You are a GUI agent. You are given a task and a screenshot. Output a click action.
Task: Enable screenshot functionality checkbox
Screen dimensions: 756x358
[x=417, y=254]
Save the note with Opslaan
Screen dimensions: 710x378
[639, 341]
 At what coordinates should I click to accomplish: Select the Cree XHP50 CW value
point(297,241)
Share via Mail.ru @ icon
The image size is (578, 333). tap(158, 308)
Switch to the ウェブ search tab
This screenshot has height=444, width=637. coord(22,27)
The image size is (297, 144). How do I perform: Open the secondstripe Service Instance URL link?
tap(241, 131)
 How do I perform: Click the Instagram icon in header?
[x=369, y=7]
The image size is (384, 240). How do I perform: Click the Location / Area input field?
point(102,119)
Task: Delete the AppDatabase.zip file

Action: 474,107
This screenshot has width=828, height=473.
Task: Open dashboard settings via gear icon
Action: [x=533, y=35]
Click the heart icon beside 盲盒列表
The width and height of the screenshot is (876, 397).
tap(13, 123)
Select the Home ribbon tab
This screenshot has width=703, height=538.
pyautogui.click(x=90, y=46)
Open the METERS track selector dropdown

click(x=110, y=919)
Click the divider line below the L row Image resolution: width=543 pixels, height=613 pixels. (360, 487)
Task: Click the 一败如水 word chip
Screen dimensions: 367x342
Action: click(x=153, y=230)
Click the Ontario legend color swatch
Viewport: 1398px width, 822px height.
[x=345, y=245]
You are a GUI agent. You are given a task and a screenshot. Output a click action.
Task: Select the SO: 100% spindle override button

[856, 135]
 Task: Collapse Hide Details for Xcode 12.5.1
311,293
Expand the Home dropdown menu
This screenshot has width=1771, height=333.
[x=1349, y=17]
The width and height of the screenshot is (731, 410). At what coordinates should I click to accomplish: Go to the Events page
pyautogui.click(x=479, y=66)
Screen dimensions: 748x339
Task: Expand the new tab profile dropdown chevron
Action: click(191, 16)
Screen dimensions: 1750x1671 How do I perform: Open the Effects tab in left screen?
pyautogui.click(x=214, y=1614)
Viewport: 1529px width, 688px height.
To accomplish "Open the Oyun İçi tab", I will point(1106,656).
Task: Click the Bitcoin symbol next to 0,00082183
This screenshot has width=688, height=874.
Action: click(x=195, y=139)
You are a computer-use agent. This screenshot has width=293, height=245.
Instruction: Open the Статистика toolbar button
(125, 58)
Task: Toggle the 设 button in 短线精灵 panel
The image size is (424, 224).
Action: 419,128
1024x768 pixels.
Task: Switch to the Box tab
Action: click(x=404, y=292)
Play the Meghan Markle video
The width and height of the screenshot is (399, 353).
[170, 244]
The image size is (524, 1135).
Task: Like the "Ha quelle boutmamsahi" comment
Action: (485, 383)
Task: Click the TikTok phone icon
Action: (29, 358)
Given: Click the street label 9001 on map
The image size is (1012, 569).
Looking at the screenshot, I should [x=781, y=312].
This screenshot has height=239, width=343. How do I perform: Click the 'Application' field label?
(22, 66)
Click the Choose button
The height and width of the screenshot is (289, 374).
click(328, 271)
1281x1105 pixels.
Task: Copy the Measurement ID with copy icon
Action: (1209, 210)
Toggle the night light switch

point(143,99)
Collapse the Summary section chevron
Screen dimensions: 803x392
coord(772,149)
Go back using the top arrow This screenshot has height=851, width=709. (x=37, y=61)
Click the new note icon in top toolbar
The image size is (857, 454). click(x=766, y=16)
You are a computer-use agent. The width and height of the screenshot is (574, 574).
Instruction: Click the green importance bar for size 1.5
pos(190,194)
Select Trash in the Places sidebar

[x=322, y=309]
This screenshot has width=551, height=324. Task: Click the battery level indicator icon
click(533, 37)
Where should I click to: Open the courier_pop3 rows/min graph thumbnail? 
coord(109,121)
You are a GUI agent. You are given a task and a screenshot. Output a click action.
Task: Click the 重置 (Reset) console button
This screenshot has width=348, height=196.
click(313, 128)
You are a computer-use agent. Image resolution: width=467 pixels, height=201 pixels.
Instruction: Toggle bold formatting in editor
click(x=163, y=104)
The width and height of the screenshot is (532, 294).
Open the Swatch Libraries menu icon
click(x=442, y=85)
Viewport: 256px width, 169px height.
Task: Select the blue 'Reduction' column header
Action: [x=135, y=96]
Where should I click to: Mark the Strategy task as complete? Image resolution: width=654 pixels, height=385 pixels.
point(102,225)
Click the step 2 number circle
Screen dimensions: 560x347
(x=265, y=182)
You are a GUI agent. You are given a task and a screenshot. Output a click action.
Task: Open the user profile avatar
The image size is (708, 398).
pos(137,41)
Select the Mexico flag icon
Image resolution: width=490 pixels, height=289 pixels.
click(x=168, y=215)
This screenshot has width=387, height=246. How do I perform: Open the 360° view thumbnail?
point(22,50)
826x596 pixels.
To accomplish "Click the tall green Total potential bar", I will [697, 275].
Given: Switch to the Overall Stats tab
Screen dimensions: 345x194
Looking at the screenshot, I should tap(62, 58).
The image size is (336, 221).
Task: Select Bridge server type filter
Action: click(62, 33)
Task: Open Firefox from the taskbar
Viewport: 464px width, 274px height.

******

* PROMPT: Each line above where the word "computer" occurs should be returned in full.

* SOLUTION TO THE EXERCISE:
You are a computer-use agent. This screenshot has width=293, height=245.
You are a computer-use agent. The width and height of the screenshot is (574, 574).
You are a computer-use agent. Image resolution: width=467 pixels, height=201 pixels.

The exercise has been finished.